Tuesday, July 14, 2026

Happiness in others’ plates


“Tu aimes le beurre?” is the name of the game where children scratch their faces with buttercups. The person whose pollen turns yellow is the real Breton. He spreads salted butter at least as thick as a knife on slices of bread and cheese. When I think about the months of the pandemic and the long list of hardships that young people have to endure, I keep coming back to one thing. When I work in the kitchen, I often do this too. If I have not explored European languages ​​and cultures from the age of 13 until I enter the learning phase-through living in a host family, intensive language baths, usually associated with two to three weeks of courses, my whole life will be different. Foreign schools and corresponding return visits.

In the past year and a half, it has been almost impossible to organize language accommodations for children and young people abroad. And it’s really popular—except for the American Year—Unfortunately, even before the COVID-19 pandemic, it could accommodate older children and teenagers, and most of these families were foreign to them.
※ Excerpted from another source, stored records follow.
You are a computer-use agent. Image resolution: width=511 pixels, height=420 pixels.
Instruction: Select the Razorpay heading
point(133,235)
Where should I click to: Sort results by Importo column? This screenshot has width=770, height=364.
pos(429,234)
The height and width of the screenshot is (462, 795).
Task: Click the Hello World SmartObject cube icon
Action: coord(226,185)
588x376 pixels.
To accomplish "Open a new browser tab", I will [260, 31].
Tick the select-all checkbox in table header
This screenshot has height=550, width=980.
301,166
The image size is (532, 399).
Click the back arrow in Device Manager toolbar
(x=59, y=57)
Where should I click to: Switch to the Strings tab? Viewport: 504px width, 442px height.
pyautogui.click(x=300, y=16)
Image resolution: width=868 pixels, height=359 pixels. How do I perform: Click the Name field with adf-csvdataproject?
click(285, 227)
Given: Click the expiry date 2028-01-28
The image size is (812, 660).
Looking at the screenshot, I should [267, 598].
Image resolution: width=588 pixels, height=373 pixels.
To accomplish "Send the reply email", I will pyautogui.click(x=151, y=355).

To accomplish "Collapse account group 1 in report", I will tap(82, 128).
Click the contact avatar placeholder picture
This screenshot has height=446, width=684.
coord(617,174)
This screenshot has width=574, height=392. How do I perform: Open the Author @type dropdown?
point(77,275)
In most cases, there is no harm in experiencing the situation elsewhere, not just in exclusive language courses and modern youth accommodation. How other young people do their homework, what tone of voice prevails in different families, what breakfast they eat, how the needles are held differently, and what games they play can only be experienced by immersing themselves in the private world of others. Self-study of foreign languages ​​is as if native speakers share their daily life around the clock.